[Your instructions]: Please reproduce the data below exactly, from the first line through the line containing "Nos Produits (179, 124)", and leave every later line out.

[Exercise input]:

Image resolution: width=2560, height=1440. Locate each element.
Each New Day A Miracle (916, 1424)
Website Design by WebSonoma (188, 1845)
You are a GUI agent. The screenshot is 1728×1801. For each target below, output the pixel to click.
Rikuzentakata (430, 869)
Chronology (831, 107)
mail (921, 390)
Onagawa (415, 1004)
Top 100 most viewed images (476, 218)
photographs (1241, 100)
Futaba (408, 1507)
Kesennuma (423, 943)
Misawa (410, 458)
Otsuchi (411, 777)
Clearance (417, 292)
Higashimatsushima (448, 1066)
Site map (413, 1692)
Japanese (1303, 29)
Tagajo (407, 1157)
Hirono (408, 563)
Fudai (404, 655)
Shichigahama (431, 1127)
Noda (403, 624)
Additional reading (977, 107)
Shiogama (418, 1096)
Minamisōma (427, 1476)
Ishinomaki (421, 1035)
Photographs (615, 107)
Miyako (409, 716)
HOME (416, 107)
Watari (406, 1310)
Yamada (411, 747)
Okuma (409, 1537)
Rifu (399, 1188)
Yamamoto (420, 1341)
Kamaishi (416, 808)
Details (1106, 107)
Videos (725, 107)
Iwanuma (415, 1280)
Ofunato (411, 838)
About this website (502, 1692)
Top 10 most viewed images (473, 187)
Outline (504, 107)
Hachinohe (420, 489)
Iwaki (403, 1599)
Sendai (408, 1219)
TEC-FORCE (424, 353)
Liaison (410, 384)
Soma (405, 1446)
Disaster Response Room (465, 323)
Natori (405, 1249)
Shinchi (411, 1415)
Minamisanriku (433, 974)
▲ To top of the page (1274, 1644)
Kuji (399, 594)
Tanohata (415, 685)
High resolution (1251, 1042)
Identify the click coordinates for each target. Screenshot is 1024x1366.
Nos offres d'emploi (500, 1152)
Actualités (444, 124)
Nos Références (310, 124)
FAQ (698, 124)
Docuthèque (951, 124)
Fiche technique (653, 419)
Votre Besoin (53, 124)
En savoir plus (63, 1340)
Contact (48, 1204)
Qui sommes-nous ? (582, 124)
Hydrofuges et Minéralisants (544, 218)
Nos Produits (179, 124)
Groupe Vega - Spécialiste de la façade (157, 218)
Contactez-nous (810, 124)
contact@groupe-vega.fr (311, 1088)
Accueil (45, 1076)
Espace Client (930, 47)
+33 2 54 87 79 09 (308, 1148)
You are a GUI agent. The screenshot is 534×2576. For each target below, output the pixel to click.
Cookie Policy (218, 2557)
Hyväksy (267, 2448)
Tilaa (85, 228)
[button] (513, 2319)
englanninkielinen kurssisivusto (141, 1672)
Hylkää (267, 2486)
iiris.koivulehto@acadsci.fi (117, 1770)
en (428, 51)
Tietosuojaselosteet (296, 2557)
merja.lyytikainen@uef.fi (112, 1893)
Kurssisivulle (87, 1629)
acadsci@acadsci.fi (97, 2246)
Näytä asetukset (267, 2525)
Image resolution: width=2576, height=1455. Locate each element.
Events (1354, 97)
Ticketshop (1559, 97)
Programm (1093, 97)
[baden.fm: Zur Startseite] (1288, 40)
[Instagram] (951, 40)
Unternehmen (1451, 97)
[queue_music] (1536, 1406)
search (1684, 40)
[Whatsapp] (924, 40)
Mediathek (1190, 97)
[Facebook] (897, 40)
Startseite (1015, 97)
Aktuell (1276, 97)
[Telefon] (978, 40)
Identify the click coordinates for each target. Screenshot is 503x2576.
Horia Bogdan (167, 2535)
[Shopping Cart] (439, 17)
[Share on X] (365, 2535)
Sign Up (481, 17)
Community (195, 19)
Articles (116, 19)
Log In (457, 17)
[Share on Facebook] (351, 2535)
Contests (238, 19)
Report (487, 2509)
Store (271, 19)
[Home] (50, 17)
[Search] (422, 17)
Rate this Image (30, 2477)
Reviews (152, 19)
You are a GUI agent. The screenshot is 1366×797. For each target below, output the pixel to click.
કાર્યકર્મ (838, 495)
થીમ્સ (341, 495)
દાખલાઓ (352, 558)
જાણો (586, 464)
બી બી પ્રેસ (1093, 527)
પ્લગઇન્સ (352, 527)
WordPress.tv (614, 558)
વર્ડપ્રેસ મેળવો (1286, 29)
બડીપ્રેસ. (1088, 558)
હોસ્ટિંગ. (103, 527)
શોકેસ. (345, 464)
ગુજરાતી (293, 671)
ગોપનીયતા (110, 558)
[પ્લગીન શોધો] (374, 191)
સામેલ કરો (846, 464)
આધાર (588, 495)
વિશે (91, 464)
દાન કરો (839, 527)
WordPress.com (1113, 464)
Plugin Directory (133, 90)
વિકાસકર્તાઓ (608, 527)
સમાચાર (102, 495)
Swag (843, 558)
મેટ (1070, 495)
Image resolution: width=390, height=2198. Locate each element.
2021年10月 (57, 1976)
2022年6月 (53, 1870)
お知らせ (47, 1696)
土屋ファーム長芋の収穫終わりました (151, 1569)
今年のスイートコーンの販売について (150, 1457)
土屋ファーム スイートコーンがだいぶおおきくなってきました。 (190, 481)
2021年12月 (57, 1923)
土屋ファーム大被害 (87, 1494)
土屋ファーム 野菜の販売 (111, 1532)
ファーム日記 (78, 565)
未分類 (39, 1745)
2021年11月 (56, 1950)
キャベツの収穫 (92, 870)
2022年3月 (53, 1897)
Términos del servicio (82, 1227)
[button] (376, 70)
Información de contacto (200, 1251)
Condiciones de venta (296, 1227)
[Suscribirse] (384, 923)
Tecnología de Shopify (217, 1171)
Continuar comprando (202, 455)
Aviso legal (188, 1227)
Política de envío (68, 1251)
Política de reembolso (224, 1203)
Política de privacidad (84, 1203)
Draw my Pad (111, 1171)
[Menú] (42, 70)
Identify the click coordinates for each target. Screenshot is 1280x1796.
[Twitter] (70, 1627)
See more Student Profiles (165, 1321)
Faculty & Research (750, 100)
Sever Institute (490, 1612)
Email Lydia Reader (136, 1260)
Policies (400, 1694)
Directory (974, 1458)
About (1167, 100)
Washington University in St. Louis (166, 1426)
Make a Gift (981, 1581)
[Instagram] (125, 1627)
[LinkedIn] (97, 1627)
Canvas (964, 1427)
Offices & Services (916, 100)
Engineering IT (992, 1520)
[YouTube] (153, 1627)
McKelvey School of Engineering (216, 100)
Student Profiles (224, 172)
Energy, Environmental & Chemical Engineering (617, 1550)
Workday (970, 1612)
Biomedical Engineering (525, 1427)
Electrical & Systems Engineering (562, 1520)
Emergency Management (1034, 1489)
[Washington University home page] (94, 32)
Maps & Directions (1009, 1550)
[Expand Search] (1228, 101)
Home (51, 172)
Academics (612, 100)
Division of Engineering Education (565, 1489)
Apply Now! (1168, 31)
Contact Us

[Response below]:
Image resolution: width=2560, height=1440. Locate each element.
Each New Day A Miracle (916, 1424)
Website Design by WebSonoma (188, 1845)
You are a GUI agent. The screenshot is 1728×1801. For each target below, output the pixel to click.
Rikuzentakata (430, 869)
Chronology (831, 107)
mail (921, 390)
Onagawa (415, 1004)
Top 100 most viewed images (476, 218)
photographs (1241, 100)
Futaba (408, 1507)
Kesennuma (423, 943)
Misawa (410, 458)
Otsuchi (411, 777)
Clearance (417, 292)
Higashimatsushima (448, 1066)
Site map (413, 1692)
Japanese (1303, 29)
Tagajo (407, 1157)
Hirono (408, 563)
Fudai (404, 655)
Shichigahama (431, 1127)
Noda (403, 624)
Additional reading (977, 107)
Shiogama (418, 1096)
Minamisōma (427, 1476)
Ishinomaki (421, 1035)
Photographs (615, 107)
Miyako (409, 716)
HOME (416, 107)
Watari (406, 1310)
Yamada (411, 747)
Okuma (409, 1537)
Rifu (399, 1188)
Yamamoto (420, 1341)
Kamaishi (416, 808)
Details (1106, 107)
Videos (725, 107)
Iwanuma (415, 1280)
Ofunato (411, 838)
About this website (502, 1692)
Top 10 most viewed images (473, 187)
Outline (504, 107)
Hachinohe (420, 489)
Iwaki (403, 1599)
Sendai (408, 1219)
TEC-FORCE (424, 353)
Liaison (410, 384)
Soma (405, 1446)
Disaster Response Room (465, 323)
Natori (405, 1249)
Shinchi (411, 1415)
Minamisanriku (433, 974)
▲ To top of the page (1274, 1644)
Kuji (399, 594)
Tanohata (415, 685)
High resolution (1251, 1042)
Identify the click coordinates for each target. Screenshot is 1024x1366.
Nos offres d'emploi (500, 1152)
Actualités (444, 124)
Nos Références (310, 124)
FAQ (698, 124)
Docuthèque (951, 124)
Fiche technique (653, 419)
Votre Besoin (53, 124)
En savoir plus (63, 1340)
Contact (48, 1204)
Qui sommes-nous ? (582, 124)
Hydrofuges et Minéralisants (544, 218)
Nos Produits (179, 124)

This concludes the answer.